* Tom Lane <tgl@sss.pgh.pa.us> [001109 18:30] wrote:
> I said:
> > OK, after digging some more, it seems that the critical requirement
> > is that the cursor's query contain a hash join.
>
> Here's the deal:
>
> test7=# set enable_mergejoin to off;
> SET VARIABLE
> test7=# begin;
> BEGIN
> -- I've previously checked that this produces a hash join plan:
> test7=# declare c cursor for select * from foo t1, foo t2 where t1.f1=t2.f1;
> SELECT
> test7=# fetch 1 from c;
> f1 | f1
> ----+----
> 1 | 1
> (1 row)
>
> test7=# abort;
> NOTICE: trying to delete portal name that does not exist.
> pqReadData() -- backend closed the channel unexpectedly.
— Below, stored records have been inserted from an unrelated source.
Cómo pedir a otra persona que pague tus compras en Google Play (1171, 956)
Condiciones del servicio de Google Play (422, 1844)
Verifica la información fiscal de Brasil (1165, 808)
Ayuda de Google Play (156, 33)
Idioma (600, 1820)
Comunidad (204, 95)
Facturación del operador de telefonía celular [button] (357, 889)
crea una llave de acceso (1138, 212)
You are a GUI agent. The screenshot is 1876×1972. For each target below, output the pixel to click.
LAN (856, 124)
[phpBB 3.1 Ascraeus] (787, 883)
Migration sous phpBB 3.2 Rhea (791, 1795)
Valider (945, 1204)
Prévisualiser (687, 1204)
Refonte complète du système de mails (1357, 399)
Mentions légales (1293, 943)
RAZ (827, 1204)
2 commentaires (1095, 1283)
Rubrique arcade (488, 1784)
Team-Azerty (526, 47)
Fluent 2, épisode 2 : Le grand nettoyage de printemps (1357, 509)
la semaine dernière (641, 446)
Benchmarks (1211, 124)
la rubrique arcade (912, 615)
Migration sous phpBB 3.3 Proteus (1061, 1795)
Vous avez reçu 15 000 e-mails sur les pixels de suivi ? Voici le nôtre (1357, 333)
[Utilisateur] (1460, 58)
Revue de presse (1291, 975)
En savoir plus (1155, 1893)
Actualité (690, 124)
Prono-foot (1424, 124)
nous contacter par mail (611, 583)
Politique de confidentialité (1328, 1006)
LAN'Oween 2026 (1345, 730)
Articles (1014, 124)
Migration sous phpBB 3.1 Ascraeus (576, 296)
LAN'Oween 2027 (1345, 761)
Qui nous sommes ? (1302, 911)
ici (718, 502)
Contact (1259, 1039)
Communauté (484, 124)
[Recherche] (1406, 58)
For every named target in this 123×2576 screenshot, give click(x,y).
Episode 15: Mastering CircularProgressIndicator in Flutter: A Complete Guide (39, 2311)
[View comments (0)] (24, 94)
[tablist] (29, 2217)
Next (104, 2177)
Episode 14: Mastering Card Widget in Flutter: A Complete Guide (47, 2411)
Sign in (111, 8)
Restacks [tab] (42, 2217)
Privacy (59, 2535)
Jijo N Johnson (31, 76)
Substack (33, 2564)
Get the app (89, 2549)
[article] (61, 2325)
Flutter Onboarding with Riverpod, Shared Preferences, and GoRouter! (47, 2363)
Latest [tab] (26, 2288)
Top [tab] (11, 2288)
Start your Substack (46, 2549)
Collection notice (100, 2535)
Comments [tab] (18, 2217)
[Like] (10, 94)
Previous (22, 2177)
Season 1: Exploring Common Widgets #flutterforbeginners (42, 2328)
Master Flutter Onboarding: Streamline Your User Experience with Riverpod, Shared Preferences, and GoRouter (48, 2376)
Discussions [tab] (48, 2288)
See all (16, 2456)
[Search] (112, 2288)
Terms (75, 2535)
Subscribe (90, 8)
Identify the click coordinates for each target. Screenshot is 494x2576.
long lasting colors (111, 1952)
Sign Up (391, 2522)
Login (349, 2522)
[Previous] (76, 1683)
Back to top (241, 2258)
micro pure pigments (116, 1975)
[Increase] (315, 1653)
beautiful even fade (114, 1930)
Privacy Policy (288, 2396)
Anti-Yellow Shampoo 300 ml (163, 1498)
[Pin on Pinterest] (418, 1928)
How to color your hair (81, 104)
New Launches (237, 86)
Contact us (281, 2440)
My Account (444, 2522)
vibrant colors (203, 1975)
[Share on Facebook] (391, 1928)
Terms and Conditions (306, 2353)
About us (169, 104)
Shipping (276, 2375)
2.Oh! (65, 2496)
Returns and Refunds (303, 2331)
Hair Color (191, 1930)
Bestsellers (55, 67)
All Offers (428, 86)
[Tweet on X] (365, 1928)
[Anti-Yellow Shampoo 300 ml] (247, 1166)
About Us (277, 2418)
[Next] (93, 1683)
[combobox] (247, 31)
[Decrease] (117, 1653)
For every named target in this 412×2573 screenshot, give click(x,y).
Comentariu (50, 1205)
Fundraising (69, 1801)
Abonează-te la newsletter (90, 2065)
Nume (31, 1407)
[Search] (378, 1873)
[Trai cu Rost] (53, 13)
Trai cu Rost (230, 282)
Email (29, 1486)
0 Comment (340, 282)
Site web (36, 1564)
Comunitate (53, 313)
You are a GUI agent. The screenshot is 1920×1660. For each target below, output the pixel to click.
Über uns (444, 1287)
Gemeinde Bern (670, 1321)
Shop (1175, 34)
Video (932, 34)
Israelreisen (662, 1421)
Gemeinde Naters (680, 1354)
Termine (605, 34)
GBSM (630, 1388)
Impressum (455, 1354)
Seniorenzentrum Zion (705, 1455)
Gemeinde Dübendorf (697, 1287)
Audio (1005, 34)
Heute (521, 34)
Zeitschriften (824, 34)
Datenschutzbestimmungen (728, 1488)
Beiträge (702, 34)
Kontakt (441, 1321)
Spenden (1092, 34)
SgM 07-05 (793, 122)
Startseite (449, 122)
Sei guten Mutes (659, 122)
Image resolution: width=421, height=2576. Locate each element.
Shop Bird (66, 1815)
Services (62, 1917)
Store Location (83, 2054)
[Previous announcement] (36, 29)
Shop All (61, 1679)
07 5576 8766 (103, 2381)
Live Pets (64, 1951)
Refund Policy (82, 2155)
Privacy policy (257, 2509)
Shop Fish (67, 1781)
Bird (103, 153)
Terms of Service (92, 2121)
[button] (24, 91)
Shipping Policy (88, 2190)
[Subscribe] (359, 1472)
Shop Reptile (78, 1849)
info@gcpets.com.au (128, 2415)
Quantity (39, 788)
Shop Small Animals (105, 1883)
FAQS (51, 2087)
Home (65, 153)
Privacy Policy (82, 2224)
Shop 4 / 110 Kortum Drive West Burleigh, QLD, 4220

> This probably means the backend terminated abnormally
> before or while processing the request.
>
> This happens with either 7.0.2 or 7.0.3 (probably with anything back to
> 6.5, if not before). It does *not* happen with current development tip.
>
> The problem is that two "portal" structures are used. One holds the
> overall query plan and execution state for the cursor, and the other
> holds the hash table for the hash join. During abort, the portal
> manager tries to delete both of them. BUT: deleting the query plan
> causes query cleanup to be executed, which among other things deletes
> the hash join's table. Then the portal manager tries to delete the
> already-deleted second portal, which leads first to the above notice
> and then to Assert failure (and probably would lead to coredump if
> you didn't have Asserts on). Alternatively, it might try to delete
> the hash join portal first, which would leave the query cleanup code
> deleting an already-deleted portal, and doubtless still crashing.
>
> Current sources don't show the problem because hashtables aren't kept
> in portals anymore.
>
> I've thought for some time that CollectNamedPortals is a horrid kluge,
> and really ought to be rewritten. Hadn't seen it actually do the wrong
> thing before, but now...
>
> I guess the immediate question is do we want to hold up 7.0.3 release
> for a fix? This bug is clearly ancient, so I'm not sure it's
> appropriate to go through a fire drill to fix it for 7.0.3.
> Comments?
I dunno, having the database crash because a errant client disconnected
without shutting down, or needed to abort a transaction looks like
a show stopper.
We do track CVS and wouldn't have a problem shifting to 7_0_3_PATCHES,
but I'm not sure if the rest of the userbase is going to have much
fun.
It seems to be a serious problem, I think people wouldn't mind
waiting for you to squash this one.
--
-Alfred Perlstein - [bright@wintelcom.net|alfred@freebsd.org]
"I have the heart of a child; I keep it in a jar on my desk."